8. In the event that Pledgor prepays $50,525 of the amount due under the Note, Pledgee may deliver the Certificate to the Company and instruct the Company to cancel the Certificate and issue two new certificates, each representing 53,750 of the Shares. Pledgee agrees, upon receipt from Pledgor of a stock power with respect to a new certificate representing 53,750 of the Shares, to return to Pledgor, or to such party as Pledgor shall designate, a certificate representing 53,750 of the Shares and the original stock power with respect to the Certificate, and, thereafter, the operation of this Pledge Agreement with respect to, and the grant of a security interest in and pledge of, 53,750 of such Shares shall be deemed terminated. Upon payment of all obligations due under the Note, Pledgee agrees to return to Pledgor, or to such party as Pledgor shall designate, all Shares subject to this Pledge Agreement and all Certificates representing the Shares and all stock powers with respect thereto, and this Pledge Agreement shall thereby be terminated. In addition thereto, Pledgee further agrees to execute such release or termination notice that might reasonably be required.

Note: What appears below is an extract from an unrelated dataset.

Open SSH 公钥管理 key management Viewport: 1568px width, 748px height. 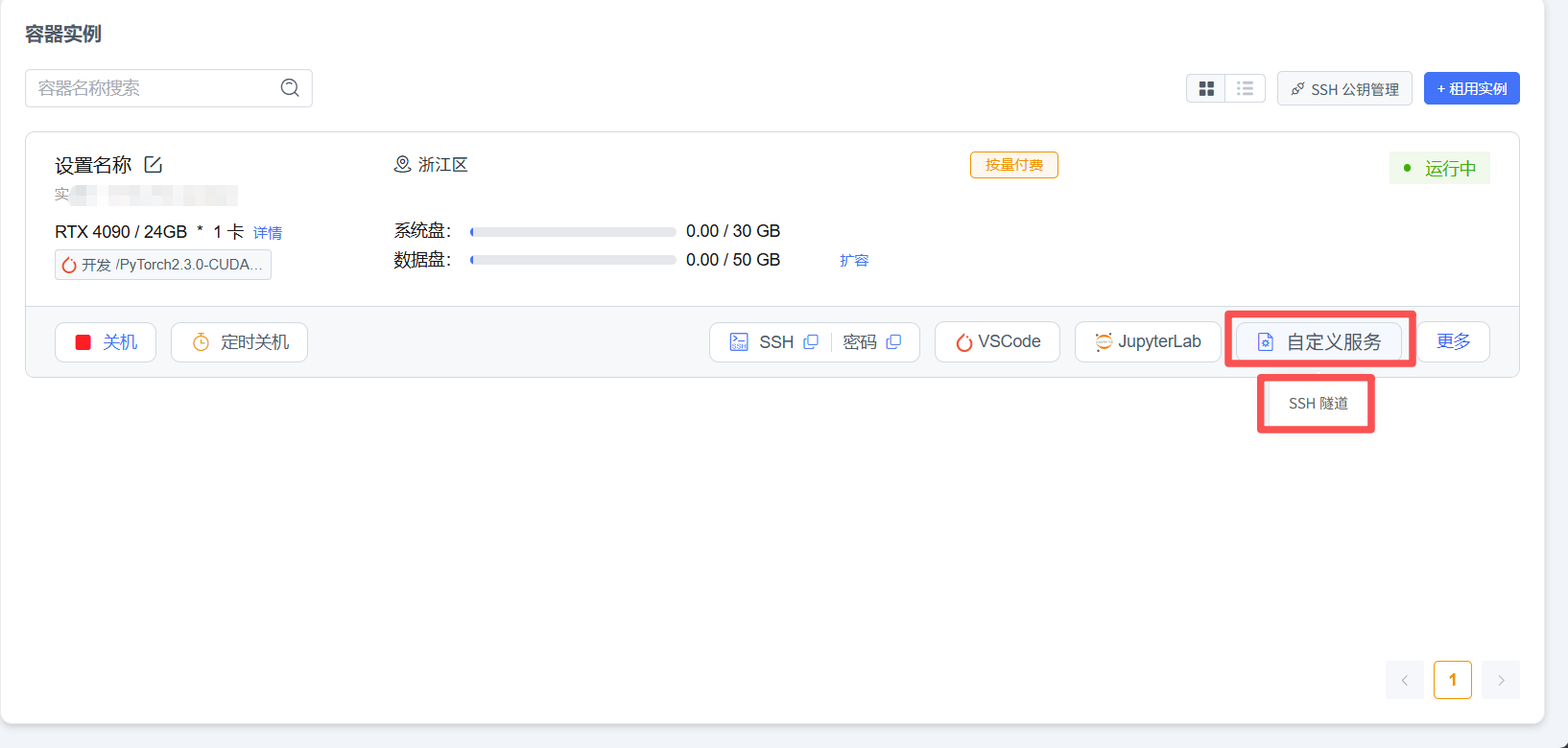pyautogui.click(x=1344, y=89)
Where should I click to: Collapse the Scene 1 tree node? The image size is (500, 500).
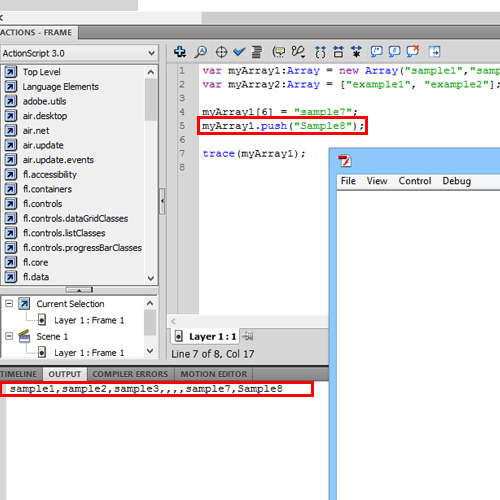click(9, 336)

9. (a) No course of dealing between Pledgor and Pledgee, nor any failure to exercise, nor any delay in exercising, any right, power or privilege of Pledgee hereunder or under the Note shall operate as a waiver thereof; nor shall any single or partial exercise of any right, power or privilege hereunder or thereunder preclude any other or further exercise thereof or the exercise of any other right, power or privilege.

(b) Pledgor hereby agrees that Pledgee, at any time and without affecting his rights in the Shares and without notice to Pledgor, may grant any extensions, releases or other modifications of any kind respecting the Note, the Pledgor’s obligations under the Note and any collateral security therefor, and Pledgor hereby waives all notices in connection therewith.

10. This Pledge Agreement shall be binding upon Pledgor and her heirs and assigns.

11. This Agreement shall be construed in accordance with the substantive law of the Commonwealth of Pennsylvania without regard to principles of conflicts of laws.

IN WITNESS WHEREOF, this Pledge Agreement has been duly executed as of the 30th day of June, 1998.